Le refus, le 6 février, de la fusion Alstom-Siemens par la Commission européenne a suscité la colère des gouvernements allemand et français, bien que salué par les syndicats d’Alstom et les habituels eurosceptiques. Difficile de s’y retrouver !
Les règles européennes de concurrence datent du siècle dernier, au moins dans leur inspiration. Parfaitement adaptées à l’économie du continent, elles ont permis de la moderniser, de l’ouvrir, de la décloisonner et de la renforcer. Elles ont fonctionné et les consommateurs européens en ont beaucoup profité.
Sont-elles encore adaptées au monde tel qu’il est, c’est-à-dire à cette compétition pour l’hégémonie que se livrent les grandes puissances qui utilisent tous les moyens à leur disposition pour terrasser leur compétiteur ?
L’Europe a plus que son mot à dire dans cette course au leadership. Si son ambition est de demeurer dans le trio de tête des plus grands à la fin de ce siècle, elle doit changer de logiciel. Sa seule vraie priorité doit être d’assurer toute sa place sur la scène mondiale. Son droit et ses procédures doivent devenir des armes pour atteindre cet objectif.
· · · ·
:: Vos tâches ::
1: Répondez s'il vous plaît à ces questions sur l'article sur la fusion Alstom-Siemens :
(a) À quelle date la Commission européenne a-t-elle refusé la fusion ?
(b) Qui a beaucoup profité des règles européennes de concurrence ?
(c) Quelle doit être la seule vraie priorité de l'Europe ?
2: Prolongez l'article sur la fusion Alstom-Siemens à la suite de sa dernière phrase.

[Données issues d'une collection]
· · · ·
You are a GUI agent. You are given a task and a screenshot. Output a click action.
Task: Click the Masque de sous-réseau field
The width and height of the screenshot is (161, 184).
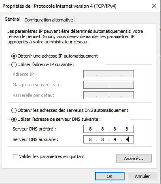pyautogui.click(x=108, y=85)
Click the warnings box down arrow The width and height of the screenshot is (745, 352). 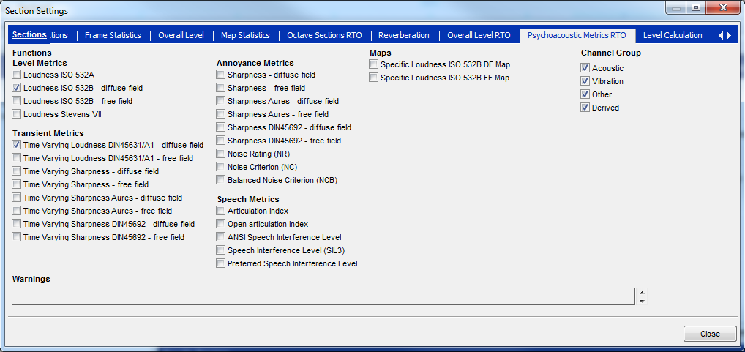tap(642, 300)
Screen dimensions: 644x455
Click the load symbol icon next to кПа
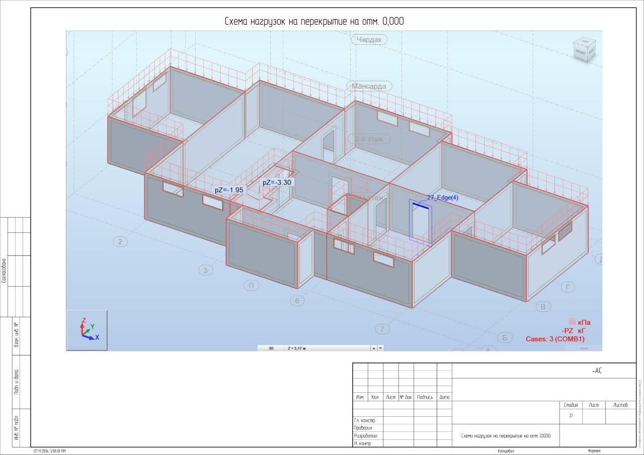pos(572,322)
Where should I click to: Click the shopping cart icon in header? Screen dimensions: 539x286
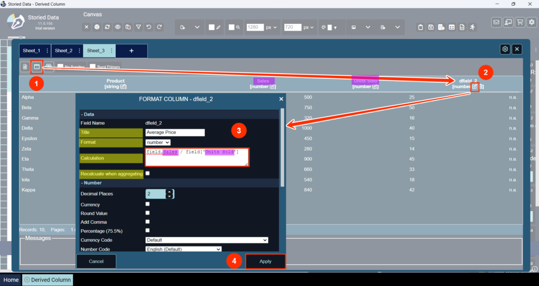click(520, 22)
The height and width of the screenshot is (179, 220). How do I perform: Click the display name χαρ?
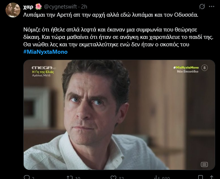[28, 7]
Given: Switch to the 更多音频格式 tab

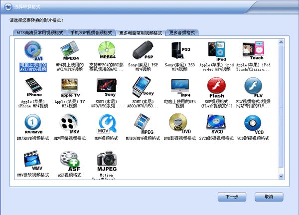Looking at the screenshot, I should (x=183, y=33).
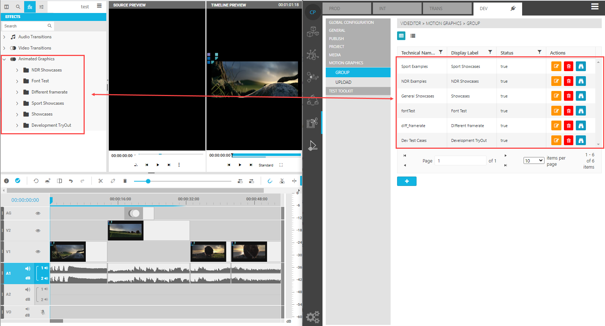This screenshot has height=326, width=605.
Task: Click the blue plus add group button
Action: [406, 181]
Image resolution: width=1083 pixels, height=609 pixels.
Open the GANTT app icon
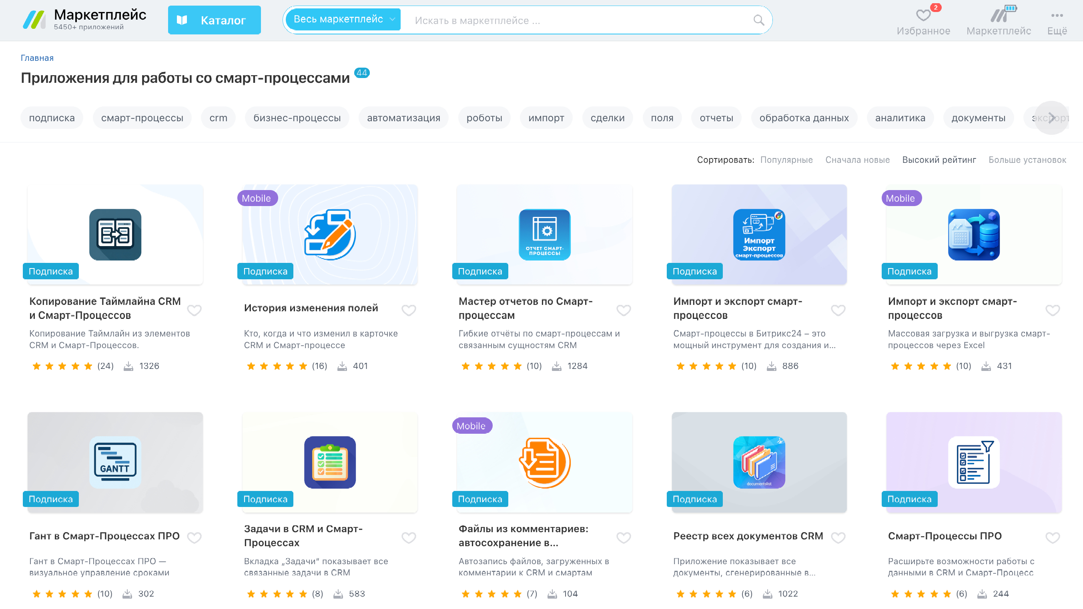point(115,462)
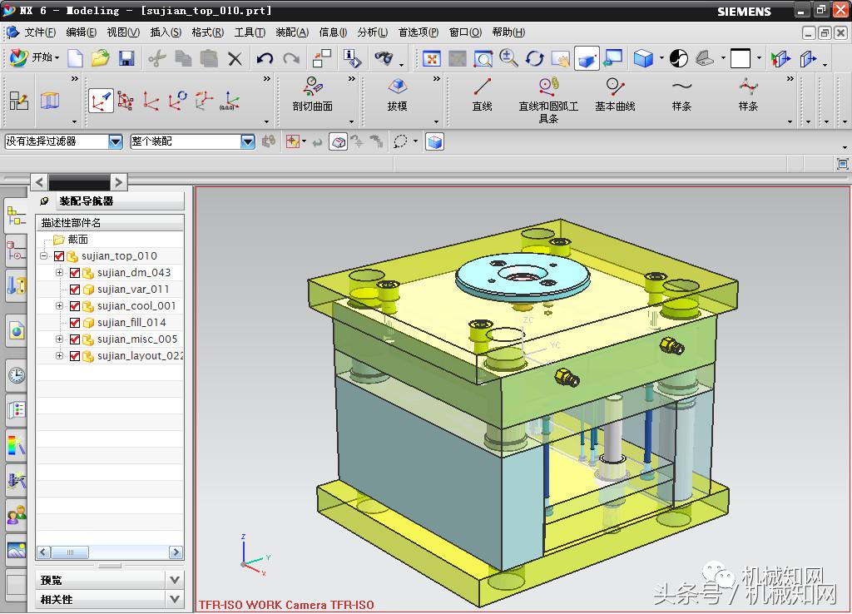This screenshot has height=614, width=852.
Task: Open the History clock sidebar tab
Action: [16, 376]

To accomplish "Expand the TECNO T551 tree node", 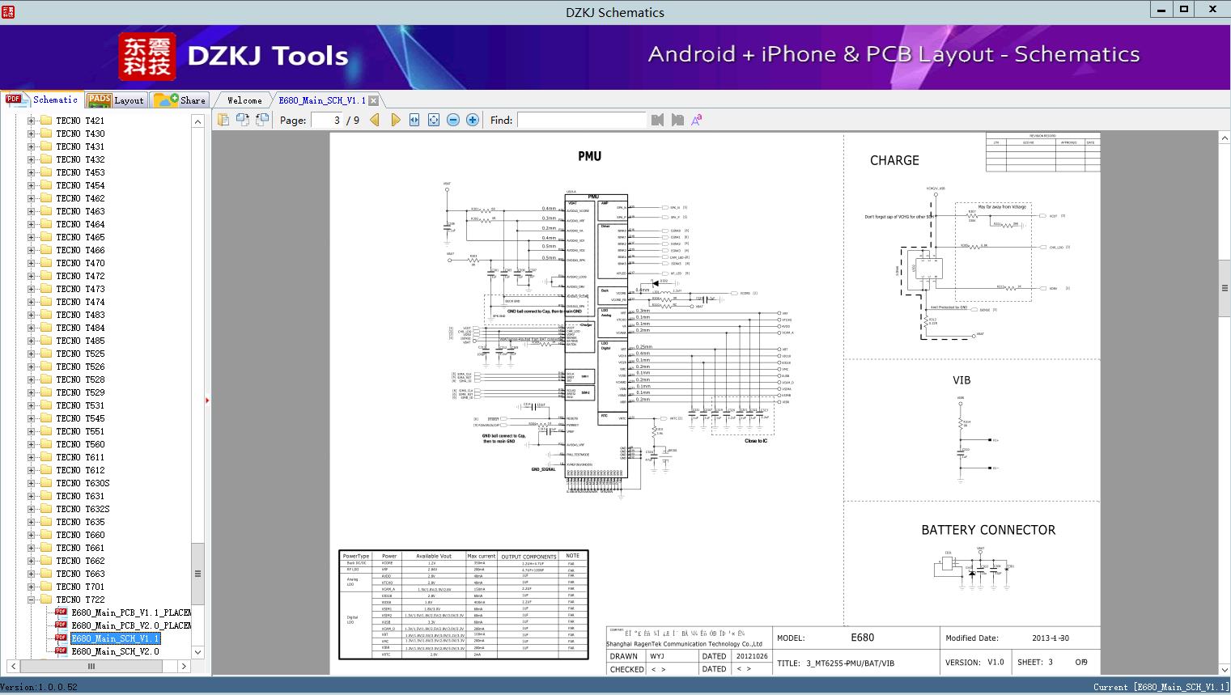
· · · ·
:: Liste des réponses ::
1:
(a) Le 6 février.
(b) Les consommateurs européens.
(c) Assurer toute sa place sur la scène mondiale.

2:
Concrètement il lui faut alors revoir ses règles de concurrence pour juger des concentrations en fonction de la concurrence mondiale, conduire une politique commerciale basée systématiquement sur le concept de réciprocité, s’organiser pour protéger ses technologies et instaurer une préférence européenne pour les achats publics, comme partout dans le monde.
Ce n’est pas un secret de dire que ces recommandations ne font pas l’unanimité au sein de l’Union. Deux traditions s’y affrontent. L’une, plus commerçante et mercantile, considère que la petite taille de l’Europe l’oblige à se rallier à l’un des camps en présence et que, de toutes façons, elle n’a pas vocation à intervenir dans le jeu des acteurs économiques qui détermineront seuls les rapports de forces de demain. Elle peut s’appuyer sur ses succès à l’exportation.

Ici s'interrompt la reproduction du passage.